Maka Syaikh Ungku Saliah pun berteriak di tengah-tengah kaumnya, “Wahai hamba yang bermaksiat kepada Allah sejak 9 tahun yang lalu, keluarlah ke hadapan kami. Karena engkaulah berbagai bencana di Sumatera Barat ini terjadi!”
Seorang laki-laki dosen Bung Hatta melirik ke kanan dan kiri, maka tak seorang pun yang ia lihat keluar dan berdiri di hadapan mereka. Saat itu ia sadar dirinyalah yang dimaksud Syaikh Ungku Saliah. “Ya Allah, aku telah bermaksiat kepada-Mu selama 9 tahun, selama itu pula Engkau menutupi aibku. Sejak ibu kandungku Nur Amna meninggal dunia pada tanggal 17 Juli 2015,
aku telah bersekutu dengan setan merampas sebahagian besar dana pensiun ayahku sejak Oktober 2015 hingga sekarang ini. Karena ayahku telah uzur, tak perlu repot repot mengurus kesehatan dirinya dan tak perlu aktif memperhatikan ibadahnya mendirikan shalat fardhu berjema’ah di Masjid. Karena aku berharap ayah lekas menyusul ibuku di alam kubur, sehingga aku bisa total mengusai semua dana pensiun ayahku. Sungguh sekarang aku bertobat kepada-Mu yaa Allah, maka terimalah tobatku.”
Tak lama setelah pengakuannya tersebut, akhirnya berbagai bencana di Sumatera Barat pun berhenti. Termasuk erupsi Gunung Merapi.
Syaikh Ungku Saliah keheranan, “Ya Allah, Engkau telah hentikan berbagai bencana kepada kami, tetapi tak seorang pun yang keluar berdiri di hadapan manusia.”

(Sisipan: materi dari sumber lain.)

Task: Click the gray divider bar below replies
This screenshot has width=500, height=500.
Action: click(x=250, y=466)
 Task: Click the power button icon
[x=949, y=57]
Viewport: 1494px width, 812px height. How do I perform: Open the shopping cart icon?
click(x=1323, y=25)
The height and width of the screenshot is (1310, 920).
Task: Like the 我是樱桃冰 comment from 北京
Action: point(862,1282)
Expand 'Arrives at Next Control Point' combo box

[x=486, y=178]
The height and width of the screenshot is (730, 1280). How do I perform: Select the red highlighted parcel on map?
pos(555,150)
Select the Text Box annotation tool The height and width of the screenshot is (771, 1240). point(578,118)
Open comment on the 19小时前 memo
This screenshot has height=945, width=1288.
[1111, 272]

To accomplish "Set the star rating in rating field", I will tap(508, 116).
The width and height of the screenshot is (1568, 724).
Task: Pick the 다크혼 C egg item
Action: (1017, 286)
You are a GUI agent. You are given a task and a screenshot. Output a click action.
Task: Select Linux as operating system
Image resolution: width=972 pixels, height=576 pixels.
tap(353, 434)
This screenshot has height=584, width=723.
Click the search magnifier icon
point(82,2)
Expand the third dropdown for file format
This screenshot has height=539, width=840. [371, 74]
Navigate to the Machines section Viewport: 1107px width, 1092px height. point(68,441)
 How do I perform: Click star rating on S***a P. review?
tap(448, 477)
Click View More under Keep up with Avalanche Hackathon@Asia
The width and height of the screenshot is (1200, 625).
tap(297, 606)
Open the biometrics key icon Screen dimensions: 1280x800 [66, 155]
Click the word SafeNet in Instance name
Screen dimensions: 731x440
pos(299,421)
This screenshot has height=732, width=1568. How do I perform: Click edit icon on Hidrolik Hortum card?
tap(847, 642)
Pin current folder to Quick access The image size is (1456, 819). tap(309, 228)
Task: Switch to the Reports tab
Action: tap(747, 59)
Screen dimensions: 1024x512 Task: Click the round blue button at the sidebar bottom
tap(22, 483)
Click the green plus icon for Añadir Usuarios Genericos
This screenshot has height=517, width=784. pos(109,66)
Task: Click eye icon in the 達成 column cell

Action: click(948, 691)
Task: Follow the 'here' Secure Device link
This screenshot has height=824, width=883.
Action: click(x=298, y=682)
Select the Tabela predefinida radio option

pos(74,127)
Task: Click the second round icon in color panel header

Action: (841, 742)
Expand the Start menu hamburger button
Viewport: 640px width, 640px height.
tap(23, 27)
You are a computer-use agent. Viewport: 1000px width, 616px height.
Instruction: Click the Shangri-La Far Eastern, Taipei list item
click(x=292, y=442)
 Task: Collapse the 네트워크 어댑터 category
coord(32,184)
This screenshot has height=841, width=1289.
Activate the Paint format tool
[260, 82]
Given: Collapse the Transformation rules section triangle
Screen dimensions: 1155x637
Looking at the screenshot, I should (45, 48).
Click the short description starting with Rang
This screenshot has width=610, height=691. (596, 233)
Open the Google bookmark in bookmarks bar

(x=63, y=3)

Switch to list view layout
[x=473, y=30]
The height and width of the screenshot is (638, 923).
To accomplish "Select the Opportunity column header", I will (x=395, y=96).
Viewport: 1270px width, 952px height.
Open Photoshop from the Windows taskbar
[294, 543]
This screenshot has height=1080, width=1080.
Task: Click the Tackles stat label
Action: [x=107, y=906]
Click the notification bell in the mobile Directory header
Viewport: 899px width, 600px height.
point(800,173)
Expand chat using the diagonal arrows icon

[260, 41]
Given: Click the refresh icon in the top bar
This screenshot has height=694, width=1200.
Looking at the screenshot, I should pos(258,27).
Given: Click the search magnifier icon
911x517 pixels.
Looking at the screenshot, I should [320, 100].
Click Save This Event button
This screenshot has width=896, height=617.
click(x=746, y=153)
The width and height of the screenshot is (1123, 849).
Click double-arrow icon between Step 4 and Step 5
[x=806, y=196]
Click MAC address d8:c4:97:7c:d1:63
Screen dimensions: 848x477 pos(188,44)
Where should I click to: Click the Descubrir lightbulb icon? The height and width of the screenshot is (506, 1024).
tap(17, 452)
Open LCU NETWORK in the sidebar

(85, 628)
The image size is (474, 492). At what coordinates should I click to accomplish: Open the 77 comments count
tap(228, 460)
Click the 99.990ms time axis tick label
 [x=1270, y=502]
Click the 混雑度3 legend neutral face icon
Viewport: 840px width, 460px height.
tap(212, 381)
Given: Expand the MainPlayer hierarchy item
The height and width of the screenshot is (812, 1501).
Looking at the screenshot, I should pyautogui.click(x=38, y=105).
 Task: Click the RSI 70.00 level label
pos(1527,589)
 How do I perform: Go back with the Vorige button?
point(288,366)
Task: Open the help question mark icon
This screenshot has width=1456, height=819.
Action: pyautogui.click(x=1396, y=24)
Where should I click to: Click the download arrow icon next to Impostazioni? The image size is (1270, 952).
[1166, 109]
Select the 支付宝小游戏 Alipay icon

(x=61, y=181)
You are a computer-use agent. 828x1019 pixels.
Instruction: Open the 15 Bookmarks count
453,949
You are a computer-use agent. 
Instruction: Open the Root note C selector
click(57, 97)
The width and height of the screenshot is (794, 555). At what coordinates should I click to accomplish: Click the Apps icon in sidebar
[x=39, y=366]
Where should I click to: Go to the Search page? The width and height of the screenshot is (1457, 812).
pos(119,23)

Allah berfirman, “Aku menghentikan bencana kepada kalian, oleh sebab hambaKu yang karenanya bencana di Sumatera Barat terjadi.”
Syaikh Ungku Saliah berkata, “Ya Allah, tunjukkan padaku orang itu! Tunjukkan aku pada orang itu!” Allah berfirman, “Wahai Ungku Saliah, Aku telah menutupi aibnya, padahal ia bermaksiat kepada-Ku. Apakah sekarang Aku harus membuka aibnya, sedangkan ia telah bertobat dan kembali kepada-Ku?”
Kisah ini nyata terjadi di tahun 2015 hingga 2024, terdapat di dalam buku Fii Bathni al-Huut karya Syekh Dr. Muhammad al-Arifi. Menutup-nutupinya Allah SWT atas aib atau dosa hamba-hambaNya itu merupakan bentuk ke-Maha baikan Allah kepada hamba-hamba-Nya.
Penutupan Allah SWT atas dosa-dosa hamba-Nya berlaku saat di dunia. Namun, bila hamba itu belum bertobat nasuha, maka penutupan dosanya akan berlangsung terus hingga akhirat kelak. Oleh karena itu, ketika Allah SWT menutupi aib-aib kita atas manusia lainnya, itu hendaknya tidak menjadi kan kita terlena. Itu justru menjadi sarana bagi kita untuk segera bertobat.
Seperti adanya bencana banjir dan pembunuhan hambaNya, maka hambaKu belum bertobat nasuha.